◆ TEXT UNDER STUDY
= = = = =
According to legend Harpe was drinking in the bar and became angry with a woman whose baby kept crying. He eventually took the baby from their mother and either shook it or smacked the baby off of the wall or floor. Either way the end result was the same. The phantom sounds of a baby crying is often heard throughout the building.
The apparition of a man in black that witnesses describe as having a strong aura of evil – perhaps he is Big Harpe himself – is seen. He is often seen in photos of people in front of the fireplace the bodies were found behind – perhaps he’s one of the murder victims.
He’s also said to be responsible for people feeling pressure on their chests and shoulders. Like Madeline he’s been known to throw things but where Madeline is fun this man is aggressive and angry. He’s also seen in a mirror in a former bedroom on the second floor.
Status: Former Plantation House; Historical Ruins
Windsor Mansion was constructed on former plantation lands which encompassed 2,600 acres (1,100 ha) of land around the mansion. It was constructed between 1859 and 1861. Most of the construction was done by the owner’s – Smith Coffee Daniell II – slaves but artisans brought in from the North and Europe to put the glamorous finishing touches on the plantation house.
= = = = =
Pixel coordinate grounding data
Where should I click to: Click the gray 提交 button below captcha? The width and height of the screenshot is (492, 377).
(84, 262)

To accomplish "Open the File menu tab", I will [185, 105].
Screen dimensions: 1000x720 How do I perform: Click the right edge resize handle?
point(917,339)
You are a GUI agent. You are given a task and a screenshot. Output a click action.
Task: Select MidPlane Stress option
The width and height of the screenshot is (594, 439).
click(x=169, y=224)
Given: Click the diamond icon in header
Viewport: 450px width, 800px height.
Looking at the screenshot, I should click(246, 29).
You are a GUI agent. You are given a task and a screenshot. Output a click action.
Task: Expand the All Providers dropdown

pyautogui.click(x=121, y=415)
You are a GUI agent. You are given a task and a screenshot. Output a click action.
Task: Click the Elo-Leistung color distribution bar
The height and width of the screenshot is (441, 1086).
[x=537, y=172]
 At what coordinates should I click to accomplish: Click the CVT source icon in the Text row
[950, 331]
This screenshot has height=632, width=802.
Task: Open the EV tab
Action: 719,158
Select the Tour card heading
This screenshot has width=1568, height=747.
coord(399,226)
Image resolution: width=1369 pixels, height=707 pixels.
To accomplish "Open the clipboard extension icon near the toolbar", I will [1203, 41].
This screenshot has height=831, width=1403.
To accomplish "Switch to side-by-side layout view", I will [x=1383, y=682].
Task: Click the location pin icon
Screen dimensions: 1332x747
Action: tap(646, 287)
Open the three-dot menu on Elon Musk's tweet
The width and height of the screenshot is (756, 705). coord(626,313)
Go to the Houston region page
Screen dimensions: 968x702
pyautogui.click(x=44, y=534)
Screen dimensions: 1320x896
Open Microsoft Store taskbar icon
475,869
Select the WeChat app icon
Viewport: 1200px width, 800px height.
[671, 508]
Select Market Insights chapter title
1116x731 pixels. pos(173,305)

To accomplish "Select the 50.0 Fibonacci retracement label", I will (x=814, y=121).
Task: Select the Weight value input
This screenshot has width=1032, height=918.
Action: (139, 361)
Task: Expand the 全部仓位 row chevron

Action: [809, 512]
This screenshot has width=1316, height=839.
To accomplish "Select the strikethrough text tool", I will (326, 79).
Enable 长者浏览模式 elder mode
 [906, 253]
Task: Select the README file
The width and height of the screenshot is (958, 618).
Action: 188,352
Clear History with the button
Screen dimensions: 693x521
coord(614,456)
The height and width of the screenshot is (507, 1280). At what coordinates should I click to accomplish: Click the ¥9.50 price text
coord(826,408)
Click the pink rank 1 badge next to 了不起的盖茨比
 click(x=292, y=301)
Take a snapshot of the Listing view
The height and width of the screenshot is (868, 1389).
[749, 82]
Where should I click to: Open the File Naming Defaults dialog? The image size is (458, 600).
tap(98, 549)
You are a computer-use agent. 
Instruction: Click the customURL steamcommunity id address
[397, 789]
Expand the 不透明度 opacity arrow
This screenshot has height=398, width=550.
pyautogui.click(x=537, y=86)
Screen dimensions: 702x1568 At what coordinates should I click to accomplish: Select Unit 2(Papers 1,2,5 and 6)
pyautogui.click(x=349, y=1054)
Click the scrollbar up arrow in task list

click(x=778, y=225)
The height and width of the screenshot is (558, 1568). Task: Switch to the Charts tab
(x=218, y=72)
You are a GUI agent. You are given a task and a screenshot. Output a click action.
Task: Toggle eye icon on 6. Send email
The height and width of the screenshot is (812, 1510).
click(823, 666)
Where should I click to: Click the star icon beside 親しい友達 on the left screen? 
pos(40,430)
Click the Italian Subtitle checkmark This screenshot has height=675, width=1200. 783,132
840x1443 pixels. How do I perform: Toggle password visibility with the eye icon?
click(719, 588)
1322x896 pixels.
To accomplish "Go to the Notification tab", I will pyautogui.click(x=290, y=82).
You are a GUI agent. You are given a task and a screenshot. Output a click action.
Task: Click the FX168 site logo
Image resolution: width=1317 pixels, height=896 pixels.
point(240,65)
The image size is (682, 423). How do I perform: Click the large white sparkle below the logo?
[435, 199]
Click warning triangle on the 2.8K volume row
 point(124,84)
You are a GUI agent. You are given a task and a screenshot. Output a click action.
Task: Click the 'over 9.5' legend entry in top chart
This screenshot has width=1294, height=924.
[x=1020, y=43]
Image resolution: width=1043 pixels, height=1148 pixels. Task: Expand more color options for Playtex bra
= = = = =
◆ TASK INSTRUCTIONS
1. Answer these questions on the text under study:
(a) According to legend, what made Harpe angry with the woman in the bar?
(b) Besides photos, where is the man in black said to be seen?
(c) Between which years was Windsor Mansion constructed?
2. Restate the text under study from "He’s also said" to "the plantation house.", renaming "Madeline" as "the female spirit" throughout.

◆ RESULTS FOR EACH TASK
1.
(a) Her baby kept crying.
(b) In a mirror in a former bedroom on the second floor.
(c) Between 1859 and 1861.

2.
He’s also said to be responsible for people feeling pressure on their chests and shoulders. Like the female spirit he’s been known to throw things but where the female spirit is fun this man is aggressive and angry. He’s also seen in a mirror in a former bedroom on the second floor.
Status: Former Plantation House; Historical Ruins
Windsor Mansion was constructed on former plantation lands which encompassed 2,600 acres (1,100 ha) of land around the mansion. It was constructed between 1859 and 1861. Most of the construction was done by the owner’s – Smith Coffee Daniell II – slaves but artisans brought in from the North and Europe to put the glamorous finishing touches on the plantation house.